*** Opening Material for this exercise ***
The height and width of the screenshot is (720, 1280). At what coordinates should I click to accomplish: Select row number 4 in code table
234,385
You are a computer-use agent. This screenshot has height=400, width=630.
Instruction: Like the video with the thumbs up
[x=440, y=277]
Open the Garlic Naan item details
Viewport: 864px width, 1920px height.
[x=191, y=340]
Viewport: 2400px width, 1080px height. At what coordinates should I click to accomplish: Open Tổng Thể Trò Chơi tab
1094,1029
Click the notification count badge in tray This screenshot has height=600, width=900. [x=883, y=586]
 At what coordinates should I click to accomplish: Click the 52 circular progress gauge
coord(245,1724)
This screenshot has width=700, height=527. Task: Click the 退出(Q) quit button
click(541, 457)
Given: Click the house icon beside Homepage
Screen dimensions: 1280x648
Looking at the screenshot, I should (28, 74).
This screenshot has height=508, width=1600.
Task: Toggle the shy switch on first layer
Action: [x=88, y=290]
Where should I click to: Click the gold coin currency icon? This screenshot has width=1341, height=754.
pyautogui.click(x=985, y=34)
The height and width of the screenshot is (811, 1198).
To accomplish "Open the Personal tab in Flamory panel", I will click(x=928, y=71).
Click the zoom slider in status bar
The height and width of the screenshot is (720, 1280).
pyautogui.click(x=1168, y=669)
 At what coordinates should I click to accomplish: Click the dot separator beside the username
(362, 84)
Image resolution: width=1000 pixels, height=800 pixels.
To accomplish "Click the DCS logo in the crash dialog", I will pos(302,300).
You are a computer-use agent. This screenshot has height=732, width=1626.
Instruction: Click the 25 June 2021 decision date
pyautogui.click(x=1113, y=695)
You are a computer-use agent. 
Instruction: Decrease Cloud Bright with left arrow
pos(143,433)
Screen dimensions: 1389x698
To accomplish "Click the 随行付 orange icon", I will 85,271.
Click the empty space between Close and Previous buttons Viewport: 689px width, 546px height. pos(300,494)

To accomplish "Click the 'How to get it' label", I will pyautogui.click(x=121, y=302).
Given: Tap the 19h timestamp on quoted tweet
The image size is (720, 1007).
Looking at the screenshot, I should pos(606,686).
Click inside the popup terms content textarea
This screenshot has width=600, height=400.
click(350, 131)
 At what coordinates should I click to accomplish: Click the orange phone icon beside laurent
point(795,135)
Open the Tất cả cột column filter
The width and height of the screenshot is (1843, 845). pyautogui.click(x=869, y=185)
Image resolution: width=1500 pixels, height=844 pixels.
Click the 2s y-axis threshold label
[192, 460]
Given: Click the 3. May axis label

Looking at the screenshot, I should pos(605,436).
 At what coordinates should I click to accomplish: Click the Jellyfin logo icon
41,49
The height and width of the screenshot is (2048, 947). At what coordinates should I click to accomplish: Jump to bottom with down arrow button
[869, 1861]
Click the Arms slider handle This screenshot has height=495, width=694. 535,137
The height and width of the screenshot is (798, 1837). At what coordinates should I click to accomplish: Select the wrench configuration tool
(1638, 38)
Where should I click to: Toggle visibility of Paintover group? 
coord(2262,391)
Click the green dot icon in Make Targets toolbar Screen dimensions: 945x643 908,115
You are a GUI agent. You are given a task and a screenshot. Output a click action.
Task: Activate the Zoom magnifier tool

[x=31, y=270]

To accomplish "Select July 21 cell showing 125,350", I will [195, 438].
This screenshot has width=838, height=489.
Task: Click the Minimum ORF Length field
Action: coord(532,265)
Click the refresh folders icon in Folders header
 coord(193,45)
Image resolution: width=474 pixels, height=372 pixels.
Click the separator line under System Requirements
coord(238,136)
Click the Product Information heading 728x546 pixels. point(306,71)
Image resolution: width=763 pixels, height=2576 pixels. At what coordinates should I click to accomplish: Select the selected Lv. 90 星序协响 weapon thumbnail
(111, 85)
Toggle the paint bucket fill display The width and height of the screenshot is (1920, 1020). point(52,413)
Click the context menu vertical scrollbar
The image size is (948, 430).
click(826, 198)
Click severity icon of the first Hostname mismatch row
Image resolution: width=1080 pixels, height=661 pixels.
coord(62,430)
*** Closing Material for this exercise ***
Copy out, from the material above, each line in which the string "agent" is found.

Solution for this task -
You are a computer-use agent. This screenshot has height=400, width=630.
You are a computer-use agent. This screenshot has height=732, width=1626.
You are a computer-use agent. 
You are a GUI agent. You are given a task and a screenshot. Output a click action.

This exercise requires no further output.